● The problem:
Report each line of the entries that includes "number" by copying it.

Start of Block

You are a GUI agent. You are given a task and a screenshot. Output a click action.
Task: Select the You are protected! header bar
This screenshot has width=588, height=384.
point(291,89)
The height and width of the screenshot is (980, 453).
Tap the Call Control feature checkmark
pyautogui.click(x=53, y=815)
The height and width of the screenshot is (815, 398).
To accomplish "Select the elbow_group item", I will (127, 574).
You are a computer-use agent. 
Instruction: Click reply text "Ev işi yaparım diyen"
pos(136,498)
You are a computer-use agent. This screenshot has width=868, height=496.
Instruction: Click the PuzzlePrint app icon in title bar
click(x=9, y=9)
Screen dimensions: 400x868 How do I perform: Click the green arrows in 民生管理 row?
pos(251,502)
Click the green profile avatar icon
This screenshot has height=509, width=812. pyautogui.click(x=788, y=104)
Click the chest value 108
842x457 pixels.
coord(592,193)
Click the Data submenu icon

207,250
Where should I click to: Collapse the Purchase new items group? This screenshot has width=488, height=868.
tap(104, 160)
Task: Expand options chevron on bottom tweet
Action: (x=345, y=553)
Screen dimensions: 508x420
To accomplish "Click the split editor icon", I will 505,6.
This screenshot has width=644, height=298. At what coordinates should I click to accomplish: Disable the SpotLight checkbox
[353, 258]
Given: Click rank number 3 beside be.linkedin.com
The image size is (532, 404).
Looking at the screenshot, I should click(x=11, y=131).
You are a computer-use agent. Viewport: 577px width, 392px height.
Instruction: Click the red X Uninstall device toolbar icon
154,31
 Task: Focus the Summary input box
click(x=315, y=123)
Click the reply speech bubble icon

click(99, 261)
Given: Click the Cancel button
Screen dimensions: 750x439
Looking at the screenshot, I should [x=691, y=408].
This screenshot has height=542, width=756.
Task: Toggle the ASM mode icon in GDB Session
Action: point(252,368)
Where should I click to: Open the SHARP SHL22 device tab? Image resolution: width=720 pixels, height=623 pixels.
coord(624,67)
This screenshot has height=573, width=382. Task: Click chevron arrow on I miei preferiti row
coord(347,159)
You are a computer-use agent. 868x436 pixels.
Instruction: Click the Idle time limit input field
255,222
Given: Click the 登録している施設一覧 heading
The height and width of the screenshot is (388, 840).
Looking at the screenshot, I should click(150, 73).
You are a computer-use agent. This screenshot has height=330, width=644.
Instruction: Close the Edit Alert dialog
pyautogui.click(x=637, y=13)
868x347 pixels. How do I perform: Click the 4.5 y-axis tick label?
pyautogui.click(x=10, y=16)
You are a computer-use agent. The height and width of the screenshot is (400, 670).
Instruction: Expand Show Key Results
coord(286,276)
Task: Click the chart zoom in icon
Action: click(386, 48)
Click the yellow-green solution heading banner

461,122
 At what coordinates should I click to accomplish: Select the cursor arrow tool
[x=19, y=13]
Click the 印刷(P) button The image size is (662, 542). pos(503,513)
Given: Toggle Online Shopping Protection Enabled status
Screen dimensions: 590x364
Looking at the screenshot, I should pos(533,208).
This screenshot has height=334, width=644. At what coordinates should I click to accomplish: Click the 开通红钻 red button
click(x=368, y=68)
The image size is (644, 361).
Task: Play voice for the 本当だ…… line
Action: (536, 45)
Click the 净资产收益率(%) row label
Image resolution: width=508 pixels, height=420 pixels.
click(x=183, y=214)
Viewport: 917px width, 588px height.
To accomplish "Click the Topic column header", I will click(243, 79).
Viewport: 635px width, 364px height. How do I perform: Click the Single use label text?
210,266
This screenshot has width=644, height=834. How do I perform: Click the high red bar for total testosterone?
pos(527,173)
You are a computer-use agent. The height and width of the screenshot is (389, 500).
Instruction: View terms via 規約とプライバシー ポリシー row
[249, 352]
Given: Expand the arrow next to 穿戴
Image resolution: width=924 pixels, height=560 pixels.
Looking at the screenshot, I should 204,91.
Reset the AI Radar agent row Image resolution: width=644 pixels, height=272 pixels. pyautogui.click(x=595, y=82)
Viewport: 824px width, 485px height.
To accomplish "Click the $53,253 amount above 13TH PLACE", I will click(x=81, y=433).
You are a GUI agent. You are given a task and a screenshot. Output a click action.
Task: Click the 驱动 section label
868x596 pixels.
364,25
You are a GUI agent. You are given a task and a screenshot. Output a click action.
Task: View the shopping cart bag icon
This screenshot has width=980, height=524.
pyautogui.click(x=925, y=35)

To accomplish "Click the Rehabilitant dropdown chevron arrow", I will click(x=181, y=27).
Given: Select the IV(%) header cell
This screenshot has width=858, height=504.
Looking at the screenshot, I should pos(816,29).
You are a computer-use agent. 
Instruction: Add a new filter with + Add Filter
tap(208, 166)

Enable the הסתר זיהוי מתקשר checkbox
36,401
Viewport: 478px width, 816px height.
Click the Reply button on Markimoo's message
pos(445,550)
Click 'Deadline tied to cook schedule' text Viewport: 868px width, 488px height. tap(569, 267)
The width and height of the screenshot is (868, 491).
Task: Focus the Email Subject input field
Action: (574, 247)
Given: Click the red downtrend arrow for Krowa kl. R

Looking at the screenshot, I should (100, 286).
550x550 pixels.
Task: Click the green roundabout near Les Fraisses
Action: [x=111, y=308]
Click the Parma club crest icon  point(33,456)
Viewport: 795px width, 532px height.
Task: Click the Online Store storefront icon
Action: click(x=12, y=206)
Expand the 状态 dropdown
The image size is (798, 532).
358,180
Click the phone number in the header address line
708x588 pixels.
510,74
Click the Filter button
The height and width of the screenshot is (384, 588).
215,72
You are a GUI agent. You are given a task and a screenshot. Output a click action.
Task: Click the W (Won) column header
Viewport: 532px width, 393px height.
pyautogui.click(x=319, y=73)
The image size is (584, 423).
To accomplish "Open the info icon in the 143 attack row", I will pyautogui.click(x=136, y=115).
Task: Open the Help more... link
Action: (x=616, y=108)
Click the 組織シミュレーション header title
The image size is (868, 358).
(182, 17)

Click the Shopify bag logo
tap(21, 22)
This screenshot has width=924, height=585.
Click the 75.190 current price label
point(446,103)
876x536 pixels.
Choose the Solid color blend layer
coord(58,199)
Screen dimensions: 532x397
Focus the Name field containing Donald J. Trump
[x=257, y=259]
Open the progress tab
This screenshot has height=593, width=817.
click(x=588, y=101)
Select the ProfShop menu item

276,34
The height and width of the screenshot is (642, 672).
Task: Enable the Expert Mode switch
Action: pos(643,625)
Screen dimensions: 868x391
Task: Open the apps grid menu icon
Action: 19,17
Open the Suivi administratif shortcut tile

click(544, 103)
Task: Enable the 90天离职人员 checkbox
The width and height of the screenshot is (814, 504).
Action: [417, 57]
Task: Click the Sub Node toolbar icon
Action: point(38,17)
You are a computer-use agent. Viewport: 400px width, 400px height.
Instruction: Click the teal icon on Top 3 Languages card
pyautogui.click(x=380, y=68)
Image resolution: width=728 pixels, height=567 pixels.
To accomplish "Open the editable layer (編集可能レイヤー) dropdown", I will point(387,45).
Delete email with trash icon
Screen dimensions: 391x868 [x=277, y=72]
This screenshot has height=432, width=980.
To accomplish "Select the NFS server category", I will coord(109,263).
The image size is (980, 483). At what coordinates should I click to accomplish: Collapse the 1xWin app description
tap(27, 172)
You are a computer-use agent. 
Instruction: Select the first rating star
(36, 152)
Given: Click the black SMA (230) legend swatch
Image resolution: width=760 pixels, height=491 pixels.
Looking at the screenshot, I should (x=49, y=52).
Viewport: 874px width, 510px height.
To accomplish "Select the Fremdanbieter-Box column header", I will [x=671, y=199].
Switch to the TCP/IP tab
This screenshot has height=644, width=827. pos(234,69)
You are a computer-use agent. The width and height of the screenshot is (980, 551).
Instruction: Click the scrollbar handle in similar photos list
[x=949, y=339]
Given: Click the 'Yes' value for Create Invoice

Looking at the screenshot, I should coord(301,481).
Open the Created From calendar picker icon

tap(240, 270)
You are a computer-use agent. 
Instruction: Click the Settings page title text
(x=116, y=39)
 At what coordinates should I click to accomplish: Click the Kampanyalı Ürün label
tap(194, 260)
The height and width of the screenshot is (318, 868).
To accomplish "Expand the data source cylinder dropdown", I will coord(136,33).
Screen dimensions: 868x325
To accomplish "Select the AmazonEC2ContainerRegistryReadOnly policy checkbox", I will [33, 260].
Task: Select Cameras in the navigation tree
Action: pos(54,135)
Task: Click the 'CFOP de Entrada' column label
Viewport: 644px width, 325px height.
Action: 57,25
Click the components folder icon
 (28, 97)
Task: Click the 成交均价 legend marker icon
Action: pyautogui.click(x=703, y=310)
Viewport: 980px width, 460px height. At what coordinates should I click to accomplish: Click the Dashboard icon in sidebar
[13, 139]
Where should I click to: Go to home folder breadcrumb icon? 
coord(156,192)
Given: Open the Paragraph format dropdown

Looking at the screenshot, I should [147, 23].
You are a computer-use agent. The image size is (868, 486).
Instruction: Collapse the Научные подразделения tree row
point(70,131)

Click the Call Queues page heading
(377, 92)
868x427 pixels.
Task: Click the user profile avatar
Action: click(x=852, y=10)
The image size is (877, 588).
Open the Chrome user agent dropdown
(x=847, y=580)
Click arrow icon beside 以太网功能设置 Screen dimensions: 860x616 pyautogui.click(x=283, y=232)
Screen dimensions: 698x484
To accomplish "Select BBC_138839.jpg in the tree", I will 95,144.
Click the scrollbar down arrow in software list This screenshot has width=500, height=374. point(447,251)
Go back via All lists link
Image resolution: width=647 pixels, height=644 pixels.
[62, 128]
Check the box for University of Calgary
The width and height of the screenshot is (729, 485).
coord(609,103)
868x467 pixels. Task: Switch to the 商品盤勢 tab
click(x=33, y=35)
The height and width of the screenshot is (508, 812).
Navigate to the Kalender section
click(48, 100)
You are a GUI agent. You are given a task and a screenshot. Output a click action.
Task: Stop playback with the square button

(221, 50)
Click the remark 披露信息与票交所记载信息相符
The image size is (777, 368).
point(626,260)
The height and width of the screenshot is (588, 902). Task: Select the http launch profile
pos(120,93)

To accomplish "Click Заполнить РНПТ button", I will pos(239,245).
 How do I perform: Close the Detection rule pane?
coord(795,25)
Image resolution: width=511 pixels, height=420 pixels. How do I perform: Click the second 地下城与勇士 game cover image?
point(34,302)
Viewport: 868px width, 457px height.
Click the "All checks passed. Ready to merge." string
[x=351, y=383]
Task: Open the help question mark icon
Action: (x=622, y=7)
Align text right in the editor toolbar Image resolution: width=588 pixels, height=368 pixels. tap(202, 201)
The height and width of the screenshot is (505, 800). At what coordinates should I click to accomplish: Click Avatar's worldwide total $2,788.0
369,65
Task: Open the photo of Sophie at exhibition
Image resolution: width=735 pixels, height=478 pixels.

End of Block

● Completed task:
Given: Click rank number 3 beside be.linkedin.com
Click the phone number in the header address line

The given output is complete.